### What you have to do:
Write out word for word the lines from the one holding "Viewport: 1080px width, 616px" through the end of the data, and only those lines. Pictures stay out.

━━ Given data ━━

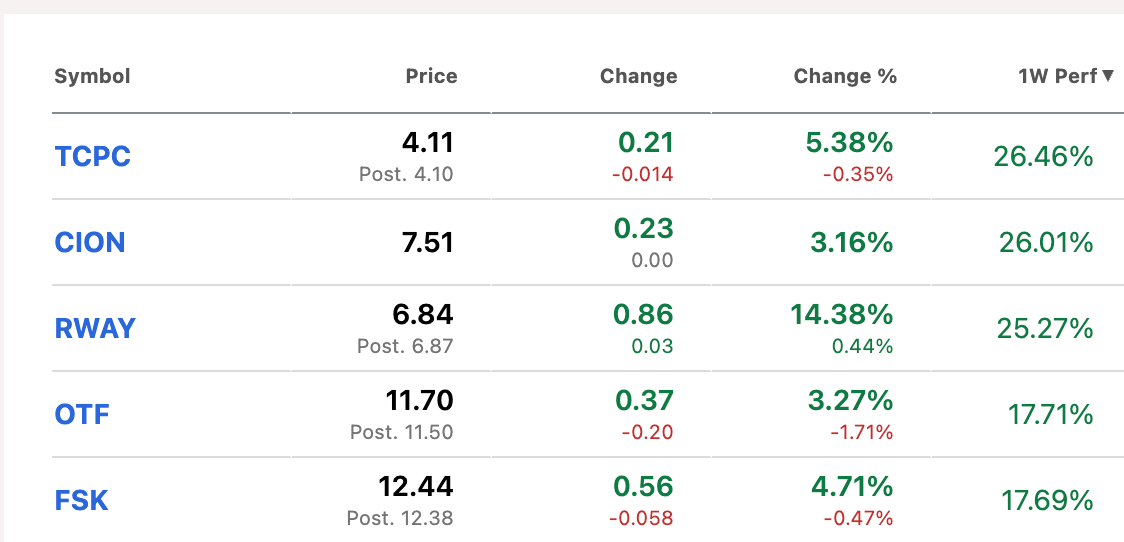Screen dimensions: 1124x542
Task: Open the FSK symbol link
Action: pos(81,500)
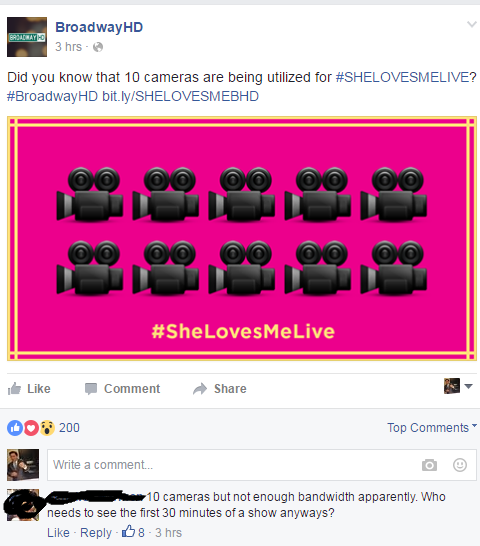The width and height of the screenshot is (480, 546).
Task: Click Reply under the bandwidth comment
Action: tap(96, 533)
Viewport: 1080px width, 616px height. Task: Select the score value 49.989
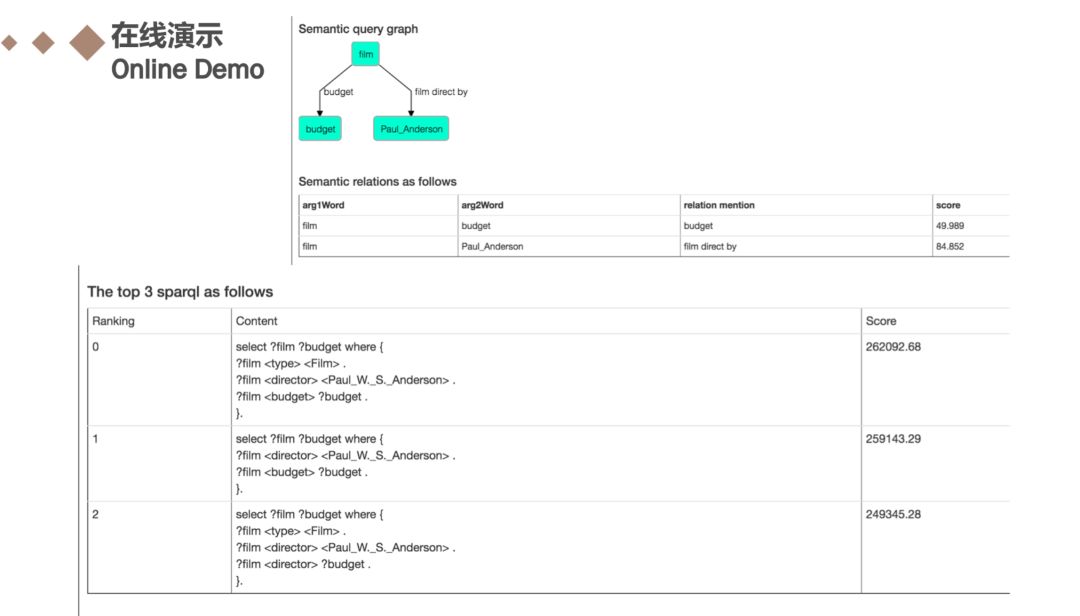(x=949, y=226)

━━━

### Completed task:
Viewport: 1080px width, 616px height. Task: Select the score value 49.989
(x=949, y=226)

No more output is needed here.